Risk Management and Insurance Operations
Like many sophisticated dealership groups, Young Automotive has developed an in-house risk management operation that handles insurance and warranty products for its customers. The group's finance and insurance (F&I) department offers a range of products, including extended service contracts, gap insurance, tire and wheel protection, and paint and fabric protection.
The F&I operation is a significant profit center for the group. Young Automotive has invested in training its F&I managers to present products transparently and to help customers understand the value of the coverage they are purchasing. The group's F&I penetration rates are among the highest in the region, and the per-vehicle profit contribution from F&I products is a meaningful contributor to the group's overall profitability.

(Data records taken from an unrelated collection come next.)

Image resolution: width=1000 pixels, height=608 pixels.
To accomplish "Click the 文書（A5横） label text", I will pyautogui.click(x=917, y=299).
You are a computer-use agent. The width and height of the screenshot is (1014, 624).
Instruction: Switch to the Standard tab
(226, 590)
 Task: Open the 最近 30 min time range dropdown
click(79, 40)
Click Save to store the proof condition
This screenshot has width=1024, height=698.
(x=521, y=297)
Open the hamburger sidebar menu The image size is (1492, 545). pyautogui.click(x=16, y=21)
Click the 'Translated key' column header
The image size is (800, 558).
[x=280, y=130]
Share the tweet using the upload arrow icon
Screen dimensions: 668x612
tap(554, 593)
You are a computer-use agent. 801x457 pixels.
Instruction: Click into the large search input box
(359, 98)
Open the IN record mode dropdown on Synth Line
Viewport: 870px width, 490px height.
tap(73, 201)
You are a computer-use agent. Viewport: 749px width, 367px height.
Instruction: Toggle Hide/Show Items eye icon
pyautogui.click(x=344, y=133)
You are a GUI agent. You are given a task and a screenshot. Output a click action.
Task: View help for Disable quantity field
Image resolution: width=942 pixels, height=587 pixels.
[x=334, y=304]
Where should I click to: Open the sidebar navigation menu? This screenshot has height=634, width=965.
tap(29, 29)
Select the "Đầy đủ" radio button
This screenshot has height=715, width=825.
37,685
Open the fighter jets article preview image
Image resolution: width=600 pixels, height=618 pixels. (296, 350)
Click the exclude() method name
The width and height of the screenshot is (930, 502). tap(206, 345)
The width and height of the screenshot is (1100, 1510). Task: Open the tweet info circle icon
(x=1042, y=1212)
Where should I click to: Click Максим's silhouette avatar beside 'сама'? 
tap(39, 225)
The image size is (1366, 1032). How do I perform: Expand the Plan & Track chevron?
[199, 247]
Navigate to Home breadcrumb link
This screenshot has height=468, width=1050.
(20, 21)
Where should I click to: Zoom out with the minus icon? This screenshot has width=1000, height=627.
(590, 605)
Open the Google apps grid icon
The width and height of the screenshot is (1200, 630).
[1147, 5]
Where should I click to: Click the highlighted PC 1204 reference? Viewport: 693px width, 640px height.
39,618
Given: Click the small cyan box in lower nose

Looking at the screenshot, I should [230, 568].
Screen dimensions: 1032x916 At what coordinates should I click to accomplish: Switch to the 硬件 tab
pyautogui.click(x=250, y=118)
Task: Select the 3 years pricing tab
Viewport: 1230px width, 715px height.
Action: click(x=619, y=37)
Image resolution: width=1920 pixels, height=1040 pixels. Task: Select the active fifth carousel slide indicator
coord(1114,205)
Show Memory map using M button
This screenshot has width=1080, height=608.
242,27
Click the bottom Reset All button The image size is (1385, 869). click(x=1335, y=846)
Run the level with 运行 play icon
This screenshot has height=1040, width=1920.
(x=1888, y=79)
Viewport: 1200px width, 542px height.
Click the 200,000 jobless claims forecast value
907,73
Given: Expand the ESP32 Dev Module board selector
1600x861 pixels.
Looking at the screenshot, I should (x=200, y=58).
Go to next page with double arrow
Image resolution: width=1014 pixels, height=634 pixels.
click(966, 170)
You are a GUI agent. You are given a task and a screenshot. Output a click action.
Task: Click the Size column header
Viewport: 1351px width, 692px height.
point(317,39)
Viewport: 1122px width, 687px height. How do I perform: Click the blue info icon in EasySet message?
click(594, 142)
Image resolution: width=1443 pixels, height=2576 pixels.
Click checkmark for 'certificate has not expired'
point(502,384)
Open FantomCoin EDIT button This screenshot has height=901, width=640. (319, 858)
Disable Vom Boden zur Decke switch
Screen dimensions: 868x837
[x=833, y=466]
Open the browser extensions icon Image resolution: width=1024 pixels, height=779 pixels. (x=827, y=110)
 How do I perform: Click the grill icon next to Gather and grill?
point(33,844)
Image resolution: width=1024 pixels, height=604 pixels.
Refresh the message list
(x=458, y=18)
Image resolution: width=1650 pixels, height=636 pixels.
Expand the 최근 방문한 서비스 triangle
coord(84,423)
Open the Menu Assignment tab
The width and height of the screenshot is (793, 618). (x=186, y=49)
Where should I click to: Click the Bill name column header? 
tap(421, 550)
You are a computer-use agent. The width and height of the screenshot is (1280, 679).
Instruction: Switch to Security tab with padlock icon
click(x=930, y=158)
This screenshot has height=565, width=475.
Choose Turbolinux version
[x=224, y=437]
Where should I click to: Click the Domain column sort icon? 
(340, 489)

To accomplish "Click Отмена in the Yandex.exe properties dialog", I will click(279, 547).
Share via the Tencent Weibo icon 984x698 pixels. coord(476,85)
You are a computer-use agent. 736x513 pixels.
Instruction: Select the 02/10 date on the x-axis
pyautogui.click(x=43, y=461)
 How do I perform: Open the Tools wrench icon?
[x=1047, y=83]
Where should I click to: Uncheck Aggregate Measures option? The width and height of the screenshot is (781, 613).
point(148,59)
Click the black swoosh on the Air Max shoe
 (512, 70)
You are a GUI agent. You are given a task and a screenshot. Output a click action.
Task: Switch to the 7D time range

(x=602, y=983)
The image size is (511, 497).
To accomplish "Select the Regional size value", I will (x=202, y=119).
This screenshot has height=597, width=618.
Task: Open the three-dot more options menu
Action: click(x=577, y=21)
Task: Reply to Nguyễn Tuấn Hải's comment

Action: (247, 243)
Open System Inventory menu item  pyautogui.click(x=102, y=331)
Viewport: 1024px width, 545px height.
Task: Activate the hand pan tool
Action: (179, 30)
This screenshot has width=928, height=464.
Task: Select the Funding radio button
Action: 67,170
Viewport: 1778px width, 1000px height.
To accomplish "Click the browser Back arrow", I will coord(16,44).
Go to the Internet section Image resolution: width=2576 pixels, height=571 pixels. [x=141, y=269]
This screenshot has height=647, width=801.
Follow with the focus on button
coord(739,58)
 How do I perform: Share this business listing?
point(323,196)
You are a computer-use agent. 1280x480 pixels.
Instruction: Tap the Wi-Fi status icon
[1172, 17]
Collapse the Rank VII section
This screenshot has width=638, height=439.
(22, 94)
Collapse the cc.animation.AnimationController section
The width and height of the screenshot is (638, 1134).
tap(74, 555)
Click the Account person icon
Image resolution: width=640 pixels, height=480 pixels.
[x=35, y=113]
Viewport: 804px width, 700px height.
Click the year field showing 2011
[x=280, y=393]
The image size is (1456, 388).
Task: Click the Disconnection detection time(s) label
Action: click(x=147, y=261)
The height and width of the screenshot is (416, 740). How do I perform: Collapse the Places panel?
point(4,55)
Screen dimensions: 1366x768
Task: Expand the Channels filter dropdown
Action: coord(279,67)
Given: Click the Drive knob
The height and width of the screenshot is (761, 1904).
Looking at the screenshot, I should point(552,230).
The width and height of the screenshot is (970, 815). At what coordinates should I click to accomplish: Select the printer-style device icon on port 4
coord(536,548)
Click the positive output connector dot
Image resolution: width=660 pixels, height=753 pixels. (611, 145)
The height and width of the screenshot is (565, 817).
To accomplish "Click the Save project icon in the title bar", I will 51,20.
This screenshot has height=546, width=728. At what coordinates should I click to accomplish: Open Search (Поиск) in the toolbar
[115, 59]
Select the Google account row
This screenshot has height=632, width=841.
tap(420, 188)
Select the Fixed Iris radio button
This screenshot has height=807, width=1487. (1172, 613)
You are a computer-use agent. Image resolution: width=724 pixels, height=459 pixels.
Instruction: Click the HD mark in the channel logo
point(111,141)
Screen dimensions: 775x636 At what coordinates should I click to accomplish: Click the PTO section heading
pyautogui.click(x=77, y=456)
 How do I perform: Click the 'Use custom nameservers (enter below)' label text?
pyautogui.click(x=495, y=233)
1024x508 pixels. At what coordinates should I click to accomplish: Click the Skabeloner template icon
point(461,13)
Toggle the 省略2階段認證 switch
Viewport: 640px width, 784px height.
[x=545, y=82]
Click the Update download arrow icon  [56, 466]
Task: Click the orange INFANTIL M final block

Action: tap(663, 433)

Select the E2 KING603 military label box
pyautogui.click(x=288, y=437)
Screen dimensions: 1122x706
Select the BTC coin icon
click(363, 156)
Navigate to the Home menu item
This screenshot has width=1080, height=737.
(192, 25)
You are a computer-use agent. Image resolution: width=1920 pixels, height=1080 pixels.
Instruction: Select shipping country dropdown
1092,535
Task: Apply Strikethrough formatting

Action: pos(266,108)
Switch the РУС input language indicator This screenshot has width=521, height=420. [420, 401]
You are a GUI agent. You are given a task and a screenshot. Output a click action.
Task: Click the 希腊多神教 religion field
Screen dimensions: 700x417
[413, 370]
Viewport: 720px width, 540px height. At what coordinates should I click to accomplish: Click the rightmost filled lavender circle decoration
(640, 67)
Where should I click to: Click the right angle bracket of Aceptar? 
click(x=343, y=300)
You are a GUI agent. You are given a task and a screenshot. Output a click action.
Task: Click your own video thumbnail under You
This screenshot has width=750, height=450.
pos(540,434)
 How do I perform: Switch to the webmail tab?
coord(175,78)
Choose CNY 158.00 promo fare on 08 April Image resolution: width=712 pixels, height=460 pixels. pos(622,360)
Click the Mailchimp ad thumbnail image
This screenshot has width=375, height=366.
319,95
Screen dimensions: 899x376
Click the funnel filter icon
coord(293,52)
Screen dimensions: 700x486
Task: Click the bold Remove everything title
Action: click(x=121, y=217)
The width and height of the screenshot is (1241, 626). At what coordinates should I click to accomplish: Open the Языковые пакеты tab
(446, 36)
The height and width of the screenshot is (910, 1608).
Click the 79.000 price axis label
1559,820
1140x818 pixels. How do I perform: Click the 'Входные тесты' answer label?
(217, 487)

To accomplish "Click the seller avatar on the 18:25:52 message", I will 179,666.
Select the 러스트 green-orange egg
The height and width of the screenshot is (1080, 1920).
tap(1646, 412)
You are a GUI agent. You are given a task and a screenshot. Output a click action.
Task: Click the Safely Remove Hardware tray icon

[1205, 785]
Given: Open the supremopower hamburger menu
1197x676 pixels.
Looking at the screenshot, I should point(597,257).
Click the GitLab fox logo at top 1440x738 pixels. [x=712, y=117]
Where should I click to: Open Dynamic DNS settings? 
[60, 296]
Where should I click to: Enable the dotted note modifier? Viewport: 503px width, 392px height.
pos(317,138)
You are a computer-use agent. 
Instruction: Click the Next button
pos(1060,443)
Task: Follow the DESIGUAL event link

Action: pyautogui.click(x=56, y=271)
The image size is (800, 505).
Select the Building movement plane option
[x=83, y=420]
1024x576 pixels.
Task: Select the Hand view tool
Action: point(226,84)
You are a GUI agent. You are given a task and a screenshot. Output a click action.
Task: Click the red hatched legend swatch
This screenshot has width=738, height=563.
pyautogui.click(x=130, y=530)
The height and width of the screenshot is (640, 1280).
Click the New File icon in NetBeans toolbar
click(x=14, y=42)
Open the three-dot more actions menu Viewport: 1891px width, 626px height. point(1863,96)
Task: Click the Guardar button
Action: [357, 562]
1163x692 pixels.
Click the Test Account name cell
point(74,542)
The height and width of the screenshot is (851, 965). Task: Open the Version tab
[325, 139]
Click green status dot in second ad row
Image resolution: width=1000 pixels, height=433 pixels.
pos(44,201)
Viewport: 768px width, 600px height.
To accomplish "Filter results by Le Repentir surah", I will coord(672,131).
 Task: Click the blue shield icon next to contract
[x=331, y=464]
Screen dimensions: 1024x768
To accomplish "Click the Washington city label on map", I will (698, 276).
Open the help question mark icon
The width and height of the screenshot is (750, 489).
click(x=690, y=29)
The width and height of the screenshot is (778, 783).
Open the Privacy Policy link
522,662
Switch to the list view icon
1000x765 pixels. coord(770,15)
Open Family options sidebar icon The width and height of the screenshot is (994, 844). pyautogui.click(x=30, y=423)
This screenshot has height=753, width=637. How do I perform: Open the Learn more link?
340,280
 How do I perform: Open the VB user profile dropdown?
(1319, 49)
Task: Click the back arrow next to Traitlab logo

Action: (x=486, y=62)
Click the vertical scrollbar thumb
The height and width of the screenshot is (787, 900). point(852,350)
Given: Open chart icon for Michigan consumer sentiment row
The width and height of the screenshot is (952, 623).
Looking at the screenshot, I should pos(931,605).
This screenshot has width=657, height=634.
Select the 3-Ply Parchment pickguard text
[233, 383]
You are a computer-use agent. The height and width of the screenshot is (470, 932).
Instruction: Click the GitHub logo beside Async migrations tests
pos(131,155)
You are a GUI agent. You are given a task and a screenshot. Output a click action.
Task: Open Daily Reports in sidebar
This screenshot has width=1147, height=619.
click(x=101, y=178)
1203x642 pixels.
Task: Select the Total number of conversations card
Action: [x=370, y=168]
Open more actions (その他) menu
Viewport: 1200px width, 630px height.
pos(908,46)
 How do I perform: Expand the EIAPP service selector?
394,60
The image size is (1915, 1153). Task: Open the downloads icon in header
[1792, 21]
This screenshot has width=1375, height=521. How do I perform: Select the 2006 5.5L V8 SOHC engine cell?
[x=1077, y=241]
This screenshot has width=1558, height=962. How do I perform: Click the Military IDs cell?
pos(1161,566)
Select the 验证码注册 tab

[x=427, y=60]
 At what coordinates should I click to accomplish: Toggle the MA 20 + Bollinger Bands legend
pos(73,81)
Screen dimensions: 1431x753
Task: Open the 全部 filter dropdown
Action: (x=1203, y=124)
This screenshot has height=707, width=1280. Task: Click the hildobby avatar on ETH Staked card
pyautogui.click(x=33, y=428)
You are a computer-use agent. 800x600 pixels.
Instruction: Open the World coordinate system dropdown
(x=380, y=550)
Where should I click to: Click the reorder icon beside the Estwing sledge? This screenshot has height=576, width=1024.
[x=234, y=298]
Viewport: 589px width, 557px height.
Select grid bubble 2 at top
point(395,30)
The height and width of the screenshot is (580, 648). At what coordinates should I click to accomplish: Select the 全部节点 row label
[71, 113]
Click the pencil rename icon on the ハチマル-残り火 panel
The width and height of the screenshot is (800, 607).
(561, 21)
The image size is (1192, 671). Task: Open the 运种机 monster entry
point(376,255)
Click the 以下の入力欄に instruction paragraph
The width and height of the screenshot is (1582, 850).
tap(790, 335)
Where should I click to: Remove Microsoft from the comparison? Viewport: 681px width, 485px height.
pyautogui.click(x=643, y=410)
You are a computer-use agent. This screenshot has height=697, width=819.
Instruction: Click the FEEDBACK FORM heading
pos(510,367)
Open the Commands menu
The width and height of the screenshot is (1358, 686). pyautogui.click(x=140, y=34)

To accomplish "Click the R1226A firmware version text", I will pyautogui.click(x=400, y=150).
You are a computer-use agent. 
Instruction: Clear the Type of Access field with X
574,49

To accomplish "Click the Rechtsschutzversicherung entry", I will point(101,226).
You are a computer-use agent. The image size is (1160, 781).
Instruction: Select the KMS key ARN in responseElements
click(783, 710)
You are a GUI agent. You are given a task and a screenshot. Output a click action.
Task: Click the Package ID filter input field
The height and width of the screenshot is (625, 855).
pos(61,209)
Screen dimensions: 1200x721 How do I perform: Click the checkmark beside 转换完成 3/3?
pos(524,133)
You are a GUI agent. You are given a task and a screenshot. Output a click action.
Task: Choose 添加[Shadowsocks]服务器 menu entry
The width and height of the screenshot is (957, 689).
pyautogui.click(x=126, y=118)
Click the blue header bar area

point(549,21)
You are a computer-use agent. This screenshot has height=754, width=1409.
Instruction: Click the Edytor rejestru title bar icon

The group has also developed a relationship with a network of lenders that allows it to offer competitive financing options to customers across the credit spectrum. Young Automotive works with national banks, regional credit unions, and captive finance companies (the financing arms of the manufacturers it represents) to ensure that customers can obtain financing regardless of their credit profile.
Outlook
Young Automotive's future is closely tied to the continued growth of the Intermountain West. The region's population is projected to continue growing at a rate well above the national average, driven by domestic migration, high birth rates, and expanding economic opportunities. This population growth will create continued demand for vehicles, providing a tailwind for the group's operations.
The group's multi-state geographic footprint gives it exposure to multiple growth markets and reduces its vulnerability to economic shocks in any single market. Its portfolio of high-volume mainstream brands positions it to serve the broadest possible customer base. And its operational systems and management talent provide the infrastructure needed to support continued growth.
The primary risk facing the group is the challenge of maintaining its corporate culture and operational consistency as it grows. The group has expanded rapidly over the past decade, and the pace of growth creates risks of operational strain, management burnout, and cultural dilution. The group's leadership will need to invest in management development, communication systems, and cultural reinforcement to ensure that the "Young Way" is maintained as the organization grows.
Another significant risk is the cyclical nature of the automotive industry. The auto market is subject to economic cycles, and a recession would reduce demand for new vehicles and put pressure on the group's margins. Young Automotive's financial strength and its diversified revenue base (including service, parts, and fleet operations) provide some protection against cyclical downturns, but the group is not immune to the broader economic forces that affect the industry.
Overall, Young Automotive is well positioned for continued growth. The group's aggressive acquisition strategy, its focus on fast-growing markets, and its strong operational capabilities provide a solid foundation for expansion. With careful management of its growth trajectory and continued investment in its people and systems, the group has the potential to become one of the largest privately held dealership organizations in the Western United States.
Profile researched and compiled from public sources, including local news coverage in the Deseret News, Salt Lake Tribune, and Reno Gazette-Journal, industry publications including Automotive News and WardsAuto, publicly available information from the company's website and marketing materials, and data from the Utah Department of Motor Vehicles. Revenue and rooftop figures are estimates based on industry data and may not reflect the group's most recent financial results.